The error message points to the build section which talks about the build, buildpacks, or a docker image. The fly.toml file that I copied via fly config save -a APPNAME doesn’t have any of those sections. I’m not sure why it wouldn’t be accurate since I just copied it down. Do you know how I can copy a dockerfile? Based on what this person says, I’m thinking I need one. Strangely, the docs for building a new rails app don’t mention needing a dockerfile or buildpacks.

I’ve just verified it and you’re correct, my mistake!

The most reliable way you can to get this Dockerfile would be using our command fly turboku that does the same as the UI launcher. This will scan your repo and prepare a Dockerfile for you.

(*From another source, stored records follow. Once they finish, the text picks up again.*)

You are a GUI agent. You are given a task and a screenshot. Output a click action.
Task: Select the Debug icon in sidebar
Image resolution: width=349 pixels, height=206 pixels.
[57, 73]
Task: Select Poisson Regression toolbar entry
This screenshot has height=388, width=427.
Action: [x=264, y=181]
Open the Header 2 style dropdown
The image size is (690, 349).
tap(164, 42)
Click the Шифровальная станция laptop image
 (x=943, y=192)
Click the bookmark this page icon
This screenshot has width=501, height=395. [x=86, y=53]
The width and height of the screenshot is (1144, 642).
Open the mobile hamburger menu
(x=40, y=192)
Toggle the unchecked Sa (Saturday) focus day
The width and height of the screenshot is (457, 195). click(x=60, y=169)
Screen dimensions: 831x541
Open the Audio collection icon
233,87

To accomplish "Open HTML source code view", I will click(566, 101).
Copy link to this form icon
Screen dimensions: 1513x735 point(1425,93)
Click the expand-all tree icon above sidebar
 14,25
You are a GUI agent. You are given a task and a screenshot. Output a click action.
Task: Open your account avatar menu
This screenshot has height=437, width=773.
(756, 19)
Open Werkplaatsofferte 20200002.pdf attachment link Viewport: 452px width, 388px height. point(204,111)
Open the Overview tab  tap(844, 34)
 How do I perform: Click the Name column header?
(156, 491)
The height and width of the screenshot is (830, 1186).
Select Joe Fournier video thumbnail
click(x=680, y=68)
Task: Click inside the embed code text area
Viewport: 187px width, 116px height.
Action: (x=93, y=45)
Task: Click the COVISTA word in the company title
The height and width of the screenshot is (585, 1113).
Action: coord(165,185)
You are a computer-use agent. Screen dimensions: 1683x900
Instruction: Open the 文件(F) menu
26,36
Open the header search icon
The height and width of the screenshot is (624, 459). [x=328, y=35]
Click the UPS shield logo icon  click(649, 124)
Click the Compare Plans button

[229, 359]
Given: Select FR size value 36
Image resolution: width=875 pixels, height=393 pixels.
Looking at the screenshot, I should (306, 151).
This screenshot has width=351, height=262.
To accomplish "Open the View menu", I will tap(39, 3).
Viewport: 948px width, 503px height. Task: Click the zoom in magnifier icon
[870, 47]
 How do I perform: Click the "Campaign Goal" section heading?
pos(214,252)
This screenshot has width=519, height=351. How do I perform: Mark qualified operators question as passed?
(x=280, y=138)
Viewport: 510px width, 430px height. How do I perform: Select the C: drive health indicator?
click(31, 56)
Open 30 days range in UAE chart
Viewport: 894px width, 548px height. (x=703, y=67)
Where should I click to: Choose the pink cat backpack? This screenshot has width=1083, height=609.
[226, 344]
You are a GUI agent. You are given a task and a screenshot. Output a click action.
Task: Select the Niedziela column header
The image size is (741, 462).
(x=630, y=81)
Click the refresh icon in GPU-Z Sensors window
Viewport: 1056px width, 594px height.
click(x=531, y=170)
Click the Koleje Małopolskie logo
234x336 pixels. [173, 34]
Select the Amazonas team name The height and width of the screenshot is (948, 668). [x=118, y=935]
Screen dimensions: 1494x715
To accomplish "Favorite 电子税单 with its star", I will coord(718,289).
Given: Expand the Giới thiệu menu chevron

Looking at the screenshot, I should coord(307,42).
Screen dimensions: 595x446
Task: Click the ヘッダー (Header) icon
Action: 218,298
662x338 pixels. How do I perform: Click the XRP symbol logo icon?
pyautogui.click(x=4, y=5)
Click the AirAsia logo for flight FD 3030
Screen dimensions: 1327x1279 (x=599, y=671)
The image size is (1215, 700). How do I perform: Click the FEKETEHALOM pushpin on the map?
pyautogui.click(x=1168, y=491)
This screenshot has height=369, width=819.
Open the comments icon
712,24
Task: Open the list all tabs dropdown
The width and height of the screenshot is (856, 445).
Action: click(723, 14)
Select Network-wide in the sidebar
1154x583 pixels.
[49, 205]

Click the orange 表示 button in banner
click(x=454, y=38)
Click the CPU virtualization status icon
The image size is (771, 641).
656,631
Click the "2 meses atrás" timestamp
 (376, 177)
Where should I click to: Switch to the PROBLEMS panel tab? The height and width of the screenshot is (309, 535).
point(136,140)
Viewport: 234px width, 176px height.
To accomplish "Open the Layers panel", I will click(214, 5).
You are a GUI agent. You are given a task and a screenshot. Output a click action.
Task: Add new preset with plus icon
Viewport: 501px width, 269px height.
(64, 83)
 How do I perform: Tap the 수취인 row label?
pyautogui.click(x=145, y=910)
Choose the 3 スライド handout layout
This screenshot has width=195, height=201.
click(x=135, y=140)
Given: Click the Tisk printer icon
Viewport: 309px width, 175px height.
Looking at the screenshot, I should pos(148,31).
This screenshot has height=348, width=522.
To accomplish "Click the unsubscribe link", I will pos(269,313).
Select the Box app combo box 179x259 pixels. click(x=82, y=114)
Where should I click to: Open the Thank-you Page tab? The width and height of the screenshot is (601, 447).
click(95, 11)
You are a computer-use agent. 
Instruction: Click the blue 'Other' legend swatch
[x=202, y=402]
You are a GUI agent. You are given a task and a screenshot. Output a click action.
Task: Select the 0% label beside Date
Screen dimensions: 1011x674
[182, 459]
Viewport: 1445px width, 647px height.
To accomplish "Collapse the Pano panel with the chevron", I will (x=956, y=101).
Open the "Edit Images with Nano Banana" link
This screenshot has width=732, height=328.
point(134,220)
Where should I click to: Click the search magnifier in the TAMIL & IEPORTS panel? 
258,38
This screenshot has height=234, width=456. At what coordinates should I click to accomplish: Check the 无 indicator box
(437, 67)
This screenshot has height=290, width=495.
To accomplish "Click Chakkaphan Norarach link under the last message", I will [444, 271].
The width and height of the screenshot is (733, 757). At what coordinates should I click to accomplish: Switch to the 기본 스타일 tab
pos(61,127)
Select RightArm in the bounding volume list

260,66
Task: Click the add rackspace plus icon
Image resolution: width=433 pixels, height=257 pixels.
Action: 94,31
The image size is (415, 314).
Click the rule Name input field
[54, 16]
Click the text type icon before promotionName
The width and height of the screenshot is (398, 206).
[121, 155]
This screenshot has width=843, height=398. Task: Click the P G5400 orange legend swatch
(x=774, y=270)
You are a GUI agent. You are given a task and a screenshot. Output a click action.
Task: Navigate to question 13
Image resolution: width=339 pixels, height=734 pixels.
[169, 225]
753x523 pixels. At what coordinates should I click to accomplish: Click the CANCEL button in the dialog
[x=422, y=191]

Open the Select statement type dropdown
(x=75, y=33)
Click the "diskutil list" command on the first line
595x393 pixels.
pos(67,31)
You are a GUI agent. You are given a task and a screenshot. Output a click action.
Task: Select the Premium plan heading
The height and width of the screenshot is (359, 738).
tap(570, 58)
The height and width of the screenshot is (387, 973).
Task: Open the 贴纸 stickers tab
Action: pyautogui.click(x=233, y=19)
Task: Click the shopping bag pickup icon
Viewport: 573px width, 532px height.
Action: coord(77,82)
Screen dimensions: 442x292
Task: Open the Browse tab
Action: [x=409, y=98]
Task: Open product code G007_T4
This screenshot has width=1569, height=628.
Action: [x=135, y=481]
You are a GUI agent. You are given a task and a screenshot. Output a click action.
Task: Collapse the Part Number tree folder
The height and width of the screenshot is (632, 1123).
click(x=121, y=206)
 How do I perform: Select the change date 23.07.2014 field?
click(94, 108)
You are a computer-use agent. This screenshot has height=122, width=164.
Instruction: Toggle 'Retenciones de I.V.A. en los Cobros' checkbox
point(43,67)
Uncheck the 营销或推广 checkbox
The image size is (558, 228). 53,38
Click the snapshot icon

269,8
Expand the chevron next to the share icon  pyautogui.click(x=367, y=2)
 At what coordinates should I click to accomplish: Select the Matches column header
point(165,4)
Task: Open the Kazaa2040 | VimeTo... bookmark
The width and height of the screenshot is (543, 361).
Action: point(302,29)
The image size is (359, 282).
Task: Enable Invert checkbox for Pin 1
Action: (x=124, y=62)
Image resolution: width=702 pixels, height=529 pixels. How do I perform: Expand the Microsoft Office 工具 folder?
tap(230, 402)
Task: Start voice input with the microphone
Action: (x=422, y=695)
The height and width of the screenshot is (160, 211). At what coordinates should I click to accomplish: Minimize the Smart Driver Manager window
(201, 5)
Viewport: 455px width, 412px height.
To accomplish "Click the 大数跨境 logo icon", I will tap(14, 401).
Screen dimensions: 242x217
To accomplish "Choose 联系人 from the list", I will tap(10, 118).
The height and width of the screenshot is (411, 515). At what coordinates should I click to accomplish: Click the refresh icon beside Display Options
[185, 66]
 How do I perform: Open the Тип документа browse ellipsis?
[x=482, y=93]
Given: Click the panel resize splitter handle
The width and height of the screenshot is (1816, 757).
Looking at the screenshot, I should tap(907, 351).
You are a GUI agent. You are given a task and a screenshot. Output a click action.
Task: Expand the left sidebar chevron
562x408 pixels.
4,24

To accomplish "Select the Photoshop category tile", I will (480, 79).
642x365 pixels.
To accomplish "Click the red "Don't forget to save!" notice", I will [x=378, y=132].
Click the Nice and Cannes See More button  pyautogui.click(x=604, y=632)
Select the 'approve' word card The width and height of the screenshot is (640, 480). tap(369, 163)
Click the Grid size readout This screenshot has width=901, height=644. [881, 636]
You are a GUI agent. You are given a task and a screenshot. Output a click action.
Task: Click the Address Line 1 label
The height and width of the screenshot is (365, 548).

That being said this Dockefile is very generic and would possibly create a huge image (which is the same as you get from using the UI launcher, to be honest) one alternative to make your image smaller and deploys possibly faster would be using a Dockerfile generated by fly launch for you too (or creating a Dockerfile yourself if you like to make it as small as possible).

I ended up deleting my app and starting over using the fly launch approach. That has worked well except for the database side of things. If I get that resolved, I’ll update this post with a link to the solution.